§ DATA UNDER STUDY:
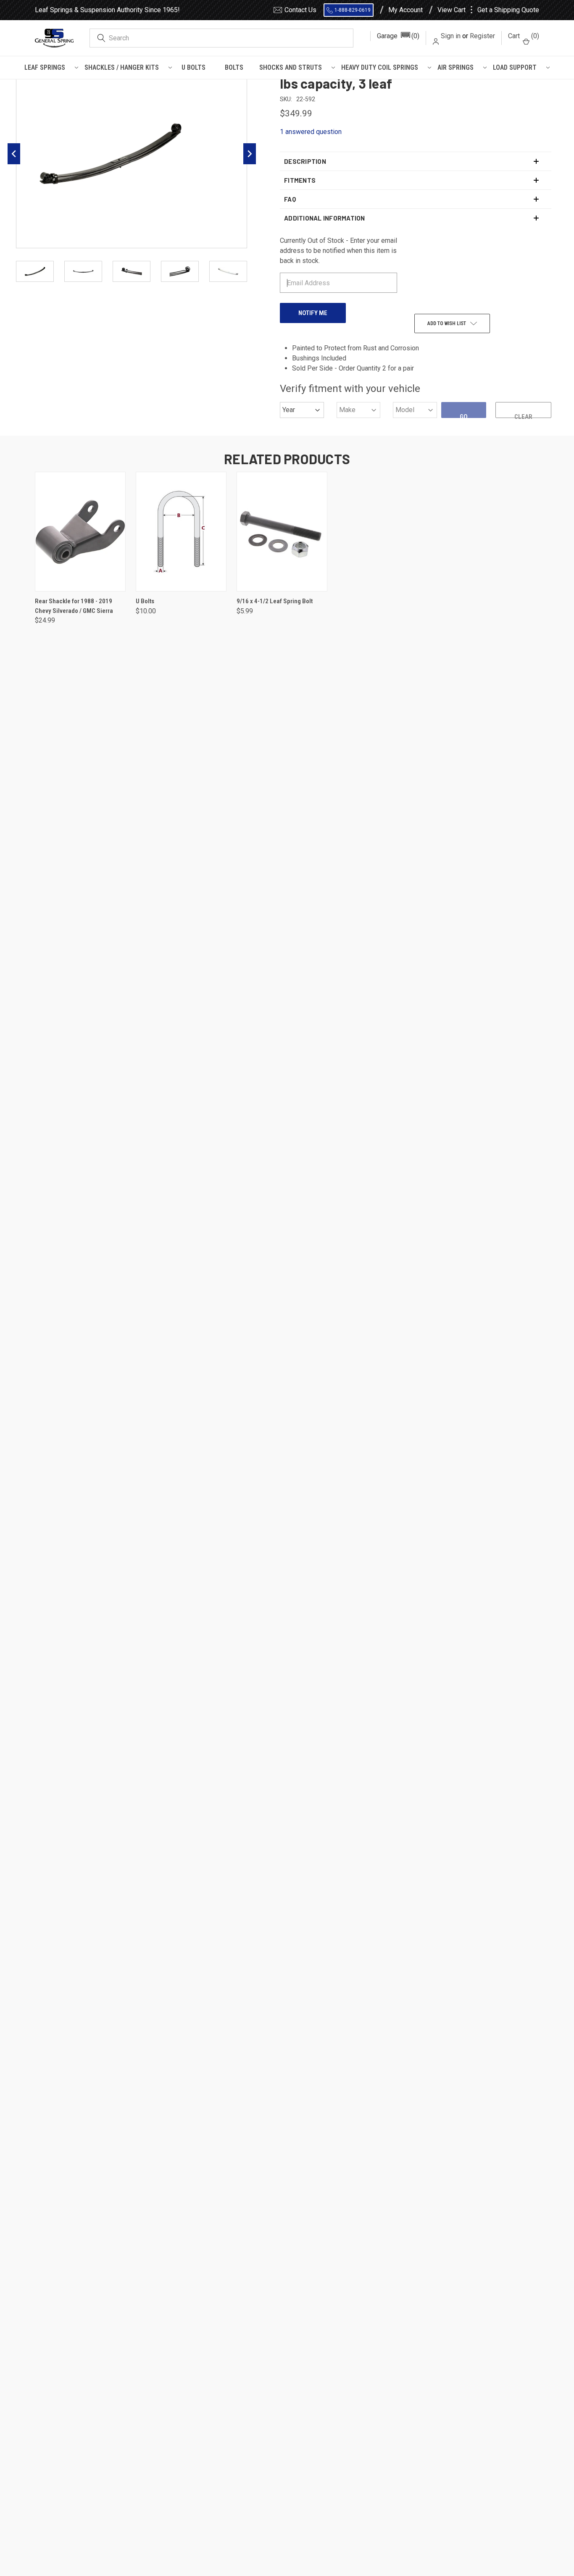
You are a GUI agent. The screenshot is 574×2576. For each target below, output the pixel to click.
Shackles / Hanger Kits (121, 67)
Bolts (234, 67)
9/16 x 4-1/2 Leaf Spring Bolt (275, 601)
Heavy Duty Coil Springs (379, 67)
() (523, 36)
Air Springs (455, 67)
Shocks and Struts (290, 67)
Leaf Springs (44, 67)
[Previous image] (14, 154)
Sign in (451, 36)
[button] (398, 36)
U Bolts (193, 67)
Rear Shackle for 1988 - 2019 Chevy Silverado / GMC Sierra (74, 606)
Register (482, 36)
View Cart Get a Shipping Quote (488, 10)
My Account (405, 10)
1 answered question (311, 132)
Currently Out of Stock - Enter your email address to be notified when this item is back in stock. (338, 251)
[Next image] (249, 154)
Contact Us (300, 10)
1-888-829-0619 (352, 10)
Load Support (515, 67)
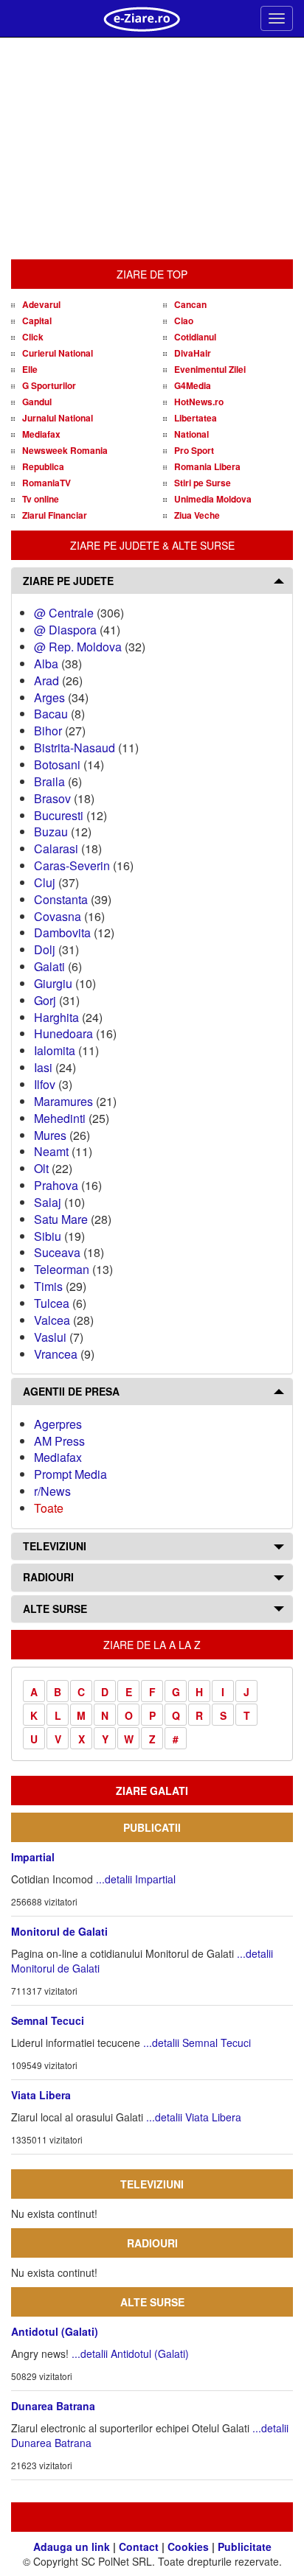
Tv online (40, 498)
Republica (43, 466)
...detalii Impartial (136, 1879)
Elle (30, 369)
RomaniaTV (46, 482)
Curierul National (57, 353)
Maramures (63, 1101)
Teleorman (61, 1269)
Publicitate (245, 2546)
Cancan (190, 304)
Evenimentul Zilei (210, 369)
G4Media (192, 385)
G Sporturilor (49, 385)
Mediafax (41, 434)
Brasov (52, 798)
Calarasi (56, 848)
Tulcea (51, 1303)
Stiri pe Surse (202, 482)
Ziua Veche (197, 515)
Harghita (56, 1017)
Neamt (51, 1151)
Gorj (45, 1000)
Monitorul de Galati (59, 1931)
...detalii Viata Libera (193, 2117)
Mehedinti (60, 1118)
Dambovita (62, 932)
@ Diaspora (65, 629)
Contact (139, 2546)
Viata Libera (41, 2094)
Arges (49, 697)
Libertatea (195, 417)
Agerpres (58, 1423)
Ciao (183, 320)
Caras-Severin (72, 865)
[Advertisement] (152, 149)
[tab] (152, 581)
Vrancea (55, 1353)
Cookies (188, 2546)
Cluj (44, 882)
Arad (46, 680)
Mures (50, 1135)
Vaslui (50, 1337)
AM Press (59, 1440)
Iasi (43, 1067)
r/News (52, 1491)
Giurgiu (53, 983)
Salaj (47, 1202)
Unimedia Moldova (213, 498)
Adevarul (41, 304)
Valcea (52, 1320)
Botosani (57, 764)
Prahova (56, 1185)
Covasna (57, 916)
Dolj (44, 949)
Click (33, 336)
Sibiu (47, 1236)
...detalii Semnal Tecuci (197, 2042)
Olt (41, 1168)
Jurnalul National (57, 417)
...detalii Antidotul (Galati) (130, 2353)
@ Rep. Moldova (78, 646)
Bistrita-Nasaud (74, 747)
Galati (49, 966)
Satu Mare (61, 1219)
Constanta (61, 899)
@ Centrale (64, 612)
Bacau (51, 713)
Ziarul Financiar (54, 515)
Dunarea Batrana (53, 2405)
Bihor (48, 730)
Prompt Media (70, 1474)
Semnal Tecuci (47, 2020)
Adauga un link (71, 2546)
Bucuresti (58, 815)
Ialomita (54, 1050)
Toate (48, 1507)
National (191, 434)
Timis (48, 1286)
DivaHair (192, 353)
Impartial (33, 1856)
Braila (49, 781)
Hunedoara (63, 1033)
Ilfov (44, 1084)
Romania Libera (207, 466)
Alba (46, 663)
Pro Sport (194, 450)
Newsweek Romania (65, 450)
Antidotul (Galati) (54, 2331)
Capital (37, 320)
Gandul (37, 401)
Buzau (51, 831)
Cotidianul (195, 336)
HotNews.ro (199, 401)
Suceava (57, 1252)
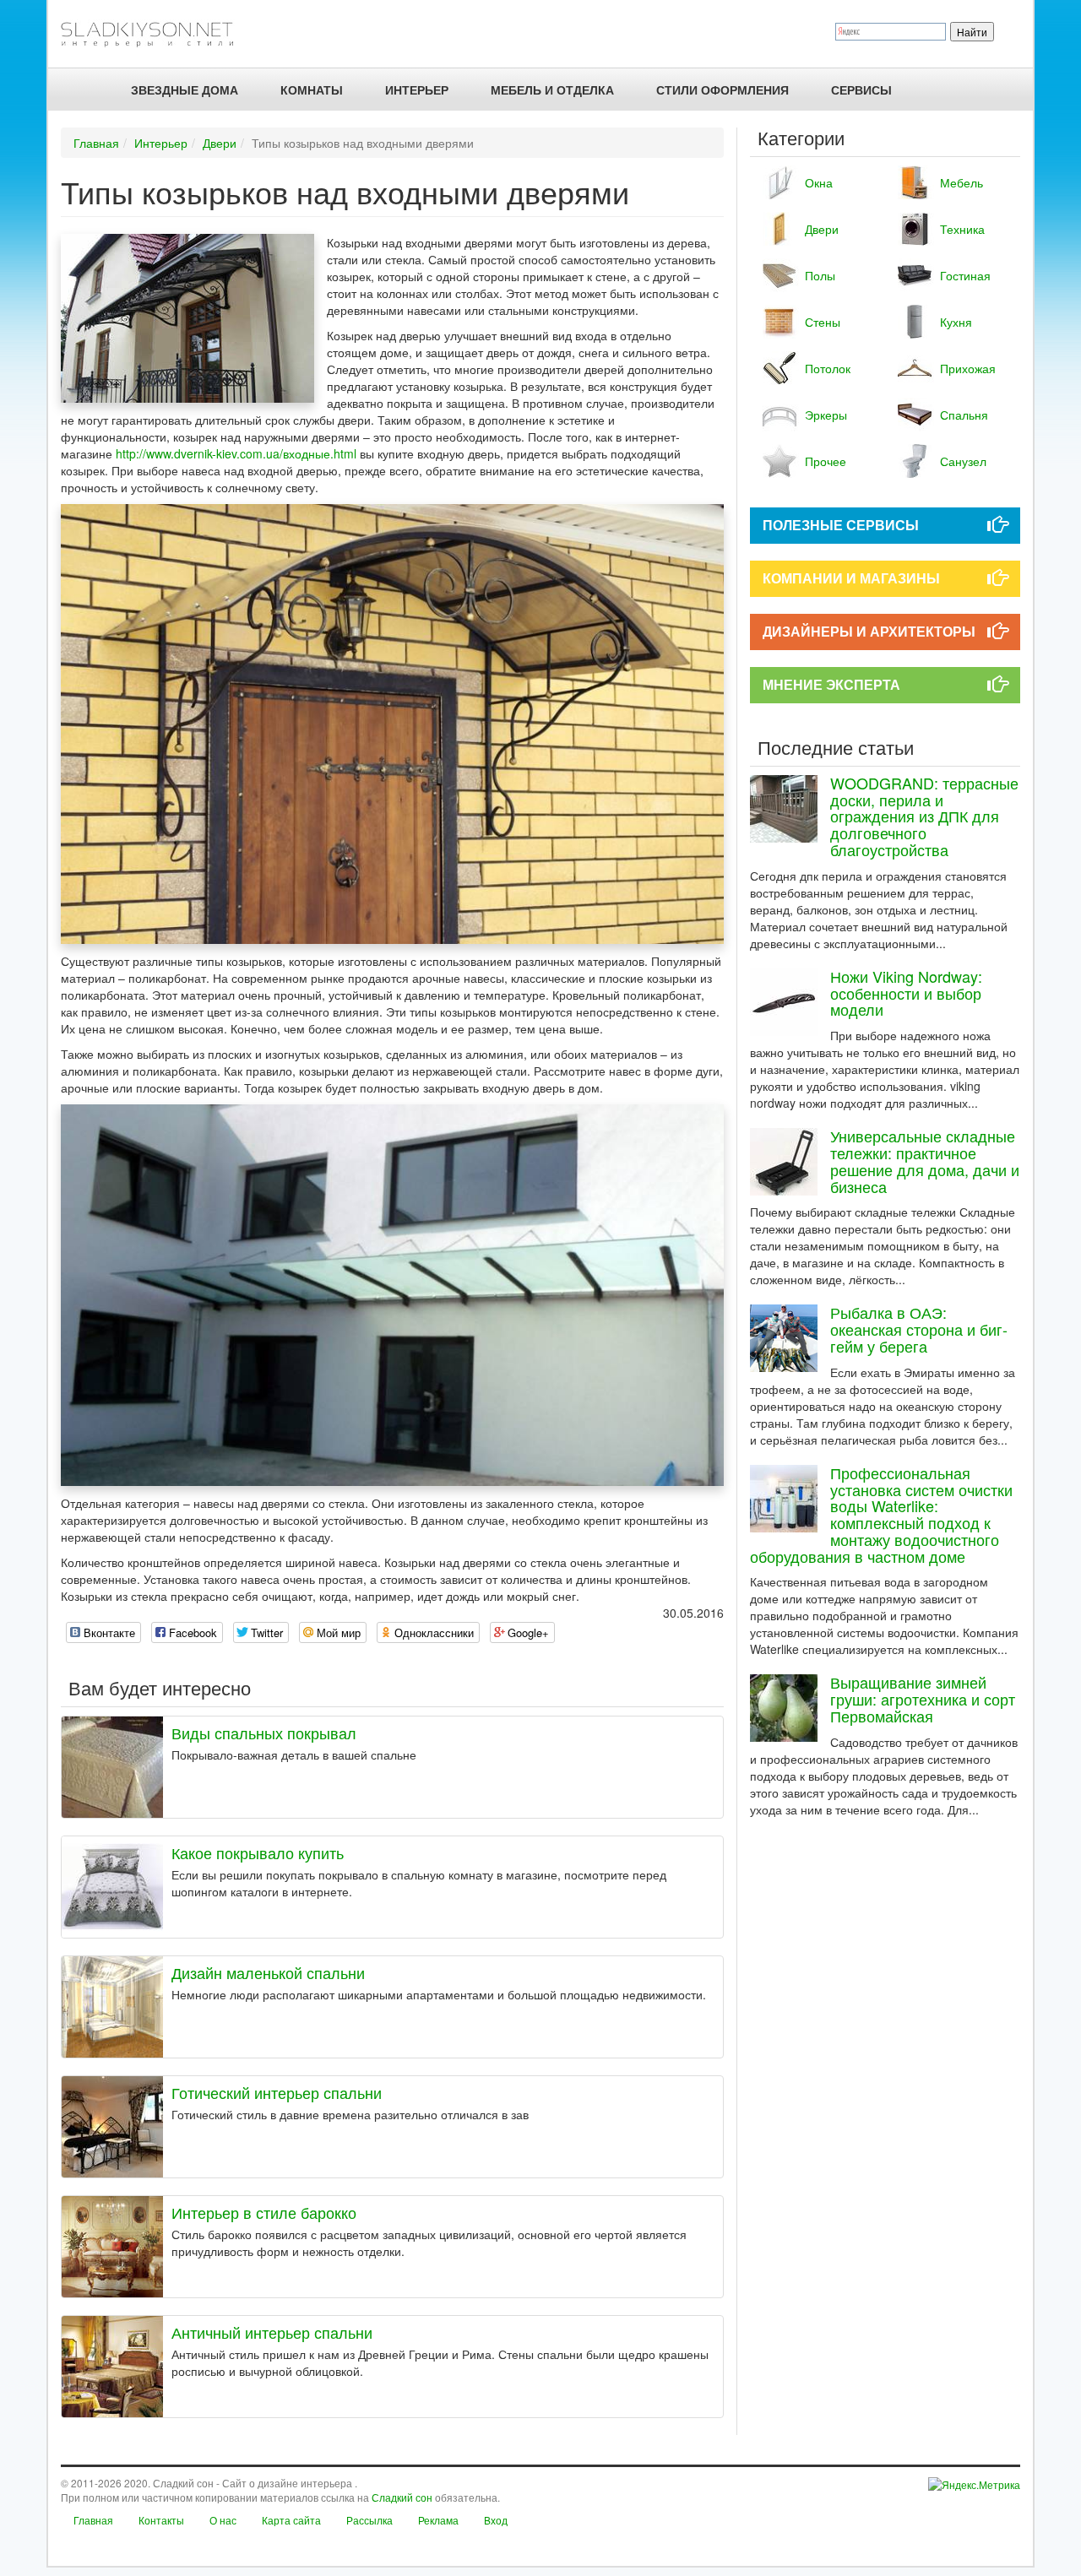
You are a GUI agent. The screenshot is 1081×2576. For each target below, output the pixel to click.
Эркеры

§ PROBLEM DETAILS: Please return the lines above that run from the line containing "Monitorul de Galati (59, 1931)" to the line containing "Cluj (44, 882)", inclusive, exactly and with no other lines.

§ ANSWER SPACE:
Monitorul de Galati (59, 1931)
...detalii Viata Libera (193, 2117)
Mehedinti (60, 1118)
Dambovita (62, 932)
@ Diaspora (65, 629)
Contact (139, 2546)
Viata Libera (41, 2094)
Arges (49, 697)
Libertatea (195, 417)
Agerpres (58, 1423)
Ciao (183, 320)
Caras-Severin (72, 865)
[Advertisement] (152, 149)
[tab] (152, 581)
Vrancea (55, 1353)
Cookies (188, 2546)
Cluj (44, 882)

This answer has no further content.